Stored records
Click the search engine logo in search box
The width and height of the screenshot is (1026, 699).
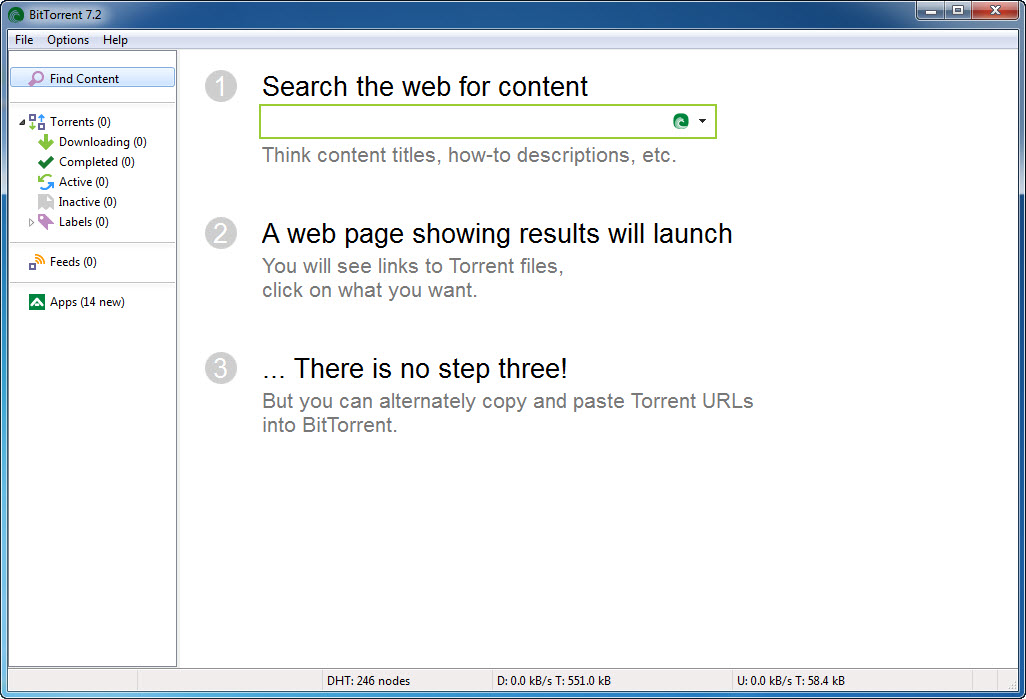pyautogui.click(x=681, y=121)
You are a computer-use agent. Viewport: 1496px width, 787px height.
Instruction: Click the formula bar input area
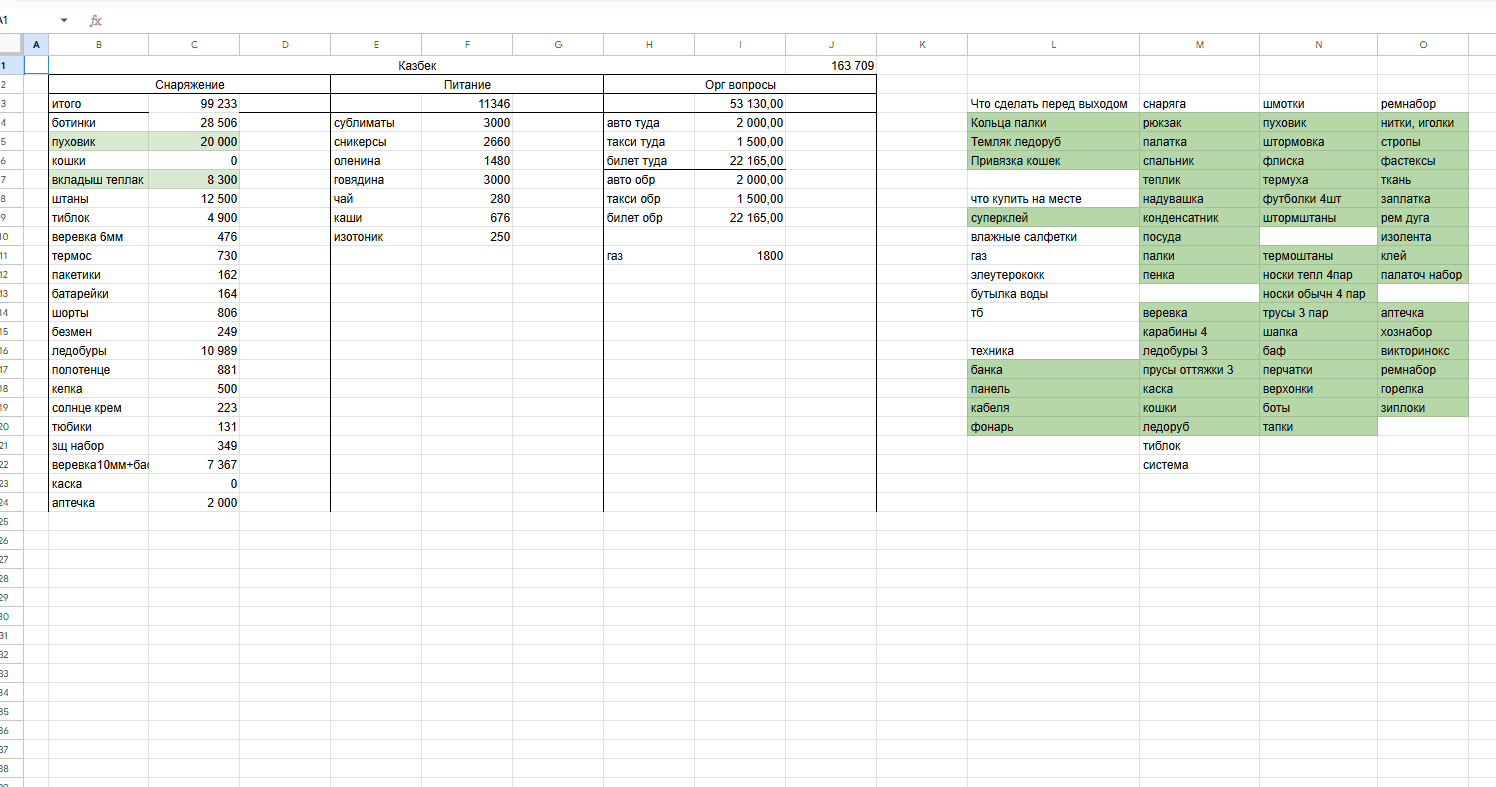point(700,20)
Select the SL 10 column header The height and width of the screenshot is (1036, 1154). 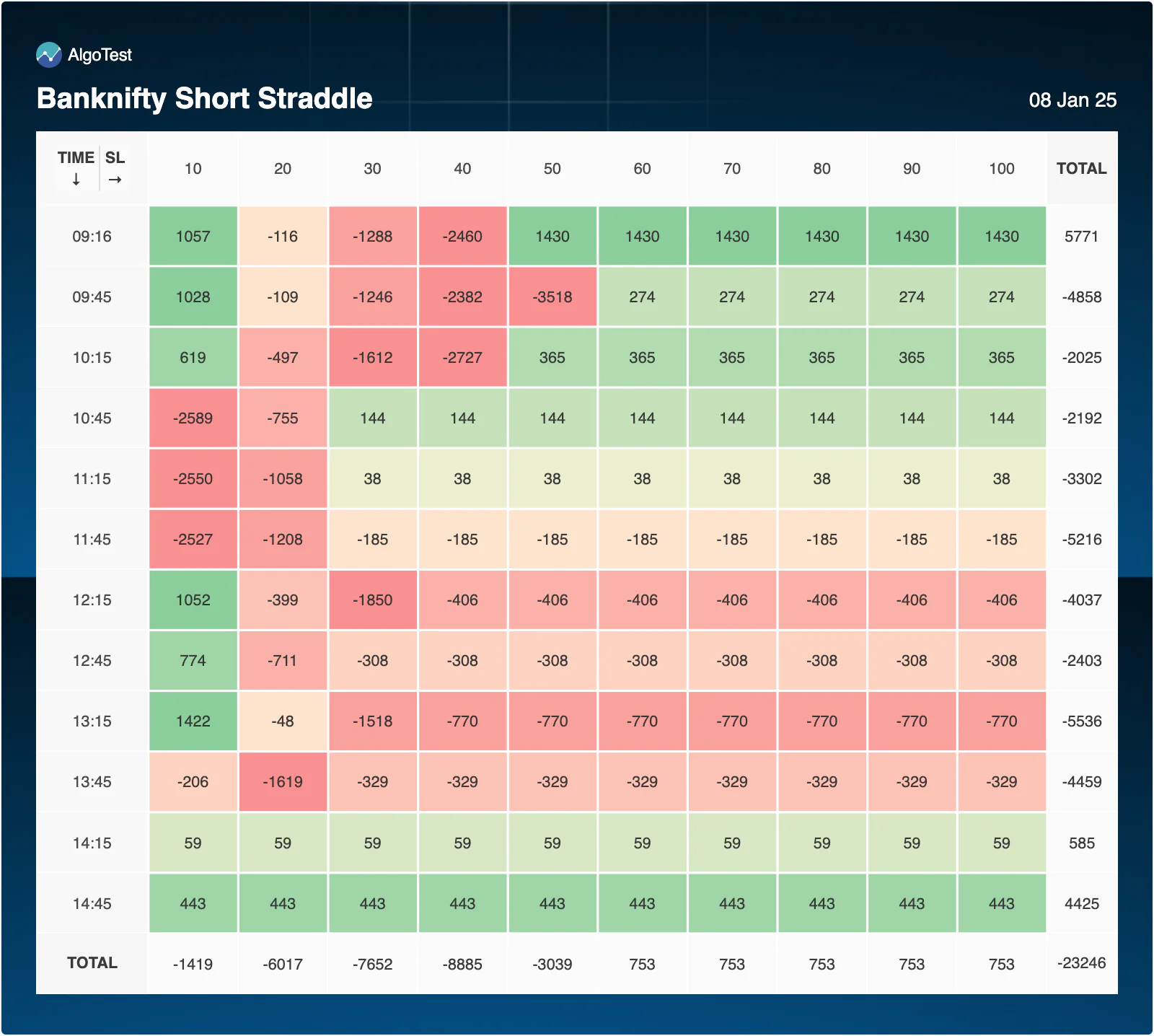(x=193, y=169)
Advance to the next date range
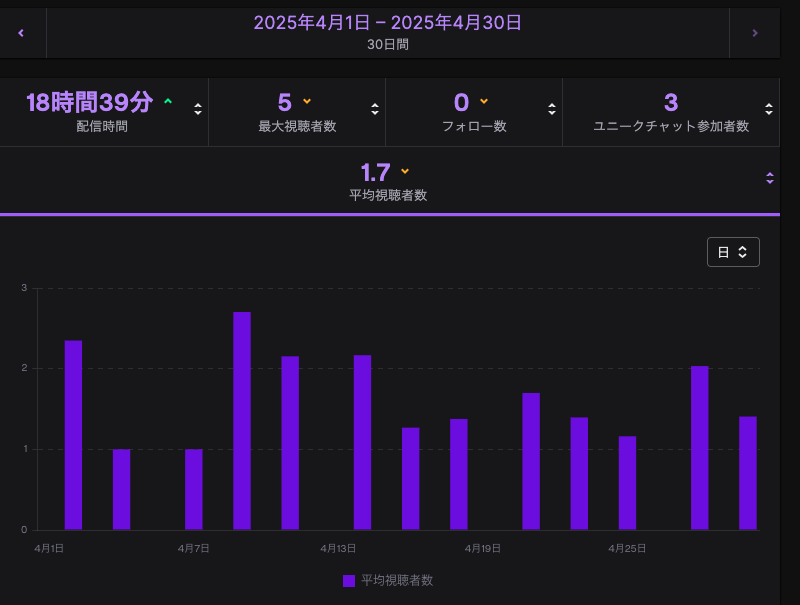The image size is (800, 605). point(754,33)
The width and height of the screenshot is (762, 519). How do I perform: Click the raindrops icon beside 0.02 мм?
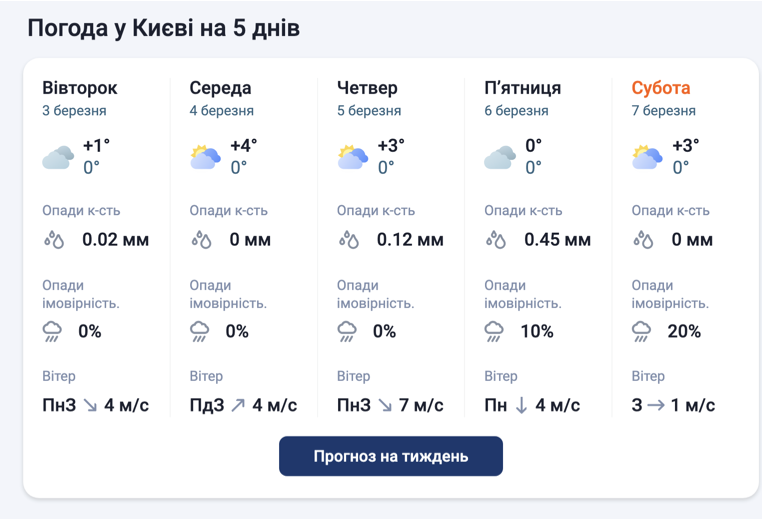point(54,240)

● **TASK TO COMPLETE**: Could you set down exactly, and only, the lines from the line containing "The width and height of the screenshot is (762, 519)." through the last line of the records, both included, without the pictures?

● **RESULT**:
The width and height of the screenshot is (762, 519). How do I perform: Click the raindrops icon beside 0.02 мм?
point(54,240)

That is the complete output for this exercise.